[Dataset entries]
________
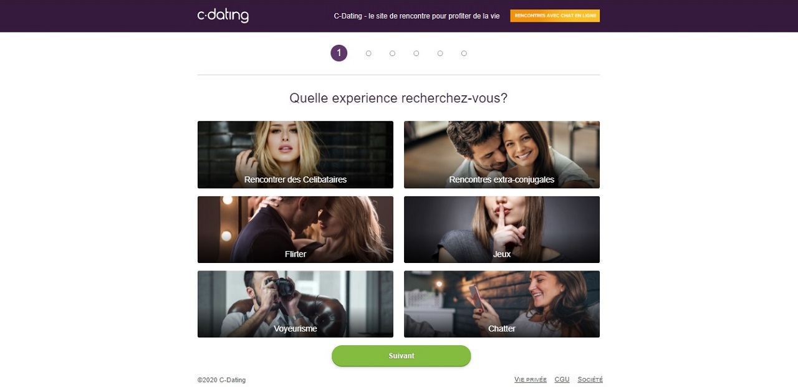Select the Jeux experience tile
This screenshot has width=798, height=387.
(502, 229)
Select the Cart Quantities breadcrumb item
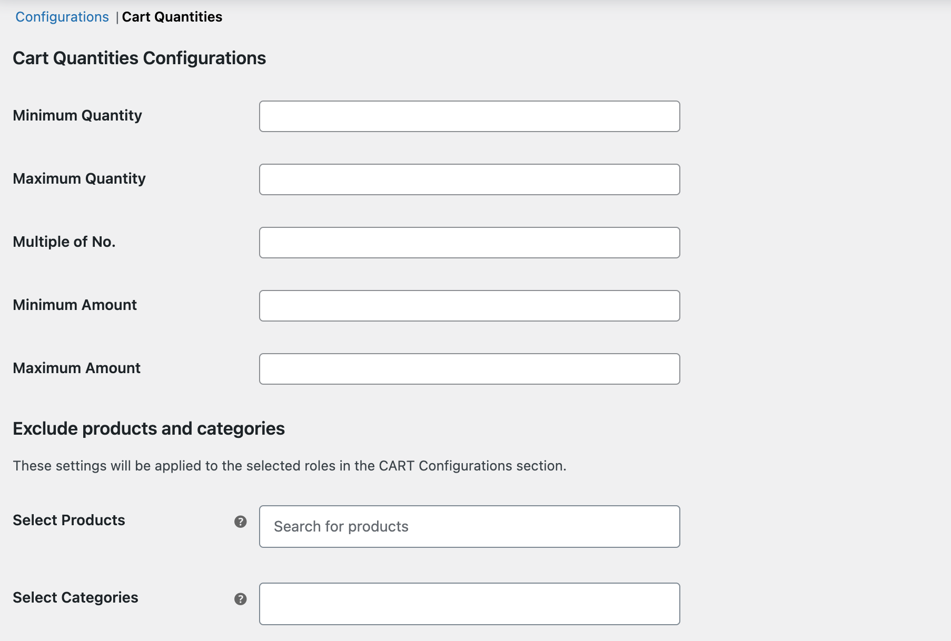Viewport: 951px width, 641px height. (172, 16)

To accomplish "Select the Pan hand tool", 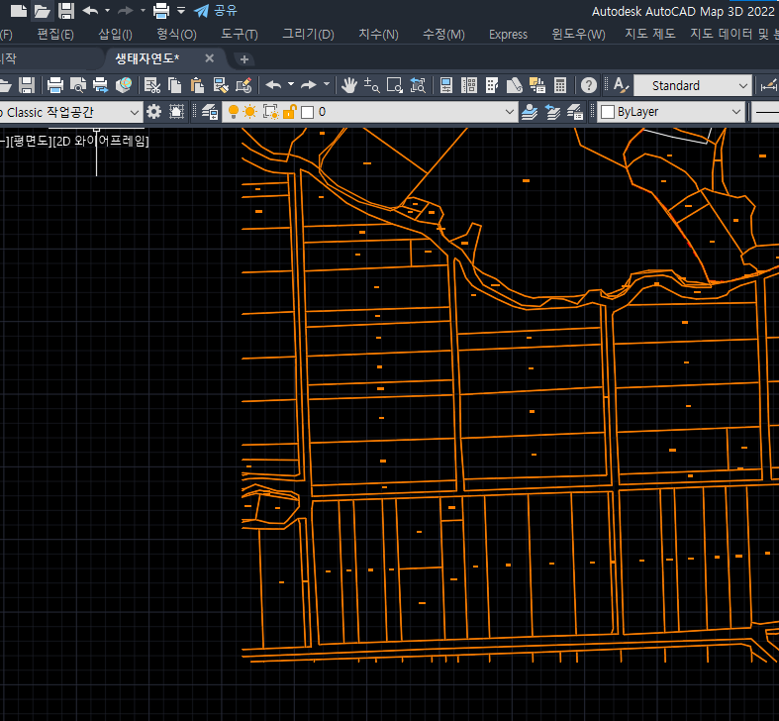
________
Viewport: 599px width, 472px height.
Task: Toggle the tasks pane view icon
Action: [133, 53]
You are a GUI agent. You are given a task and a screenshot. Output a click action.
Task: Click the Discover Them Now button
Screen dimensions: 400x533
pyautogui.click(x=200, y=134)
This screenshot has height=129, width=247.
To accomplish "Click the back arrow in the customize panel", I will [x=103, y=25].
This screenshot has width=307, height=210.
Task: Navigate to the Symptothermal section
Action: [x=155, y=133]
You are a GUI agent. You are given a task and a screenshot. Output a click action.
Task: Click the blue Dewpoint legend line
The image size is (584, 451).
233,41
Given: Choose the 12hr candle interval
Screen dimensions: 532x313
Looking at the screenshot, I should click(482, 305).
________
Your objective = Working from the data above, extract solely the lines from the one containing "Screen dimensions: 400x533" through the one containing "Given: Choose the 12hr candle interval", exactly as they appear, both included.

Output below =
Screen dimensions: 400x533
pyautogui.click(x=200, y=134)
This screenshot has height=129, width=247.
To accomplish "Click the back arrow in the customize panel", I will [x=103, y=25].
This screenshot has width=307, height=210.
Task: Navigate to the Symptothermal section
Action: [x=155, y=133]
You are a GUI agent. You are given a task and a screenshot. Output a click action.
Task: Click the blue Dewpoint legend line
The image size is (584, 451).
233,41
Given: Choose the 12hr candle interval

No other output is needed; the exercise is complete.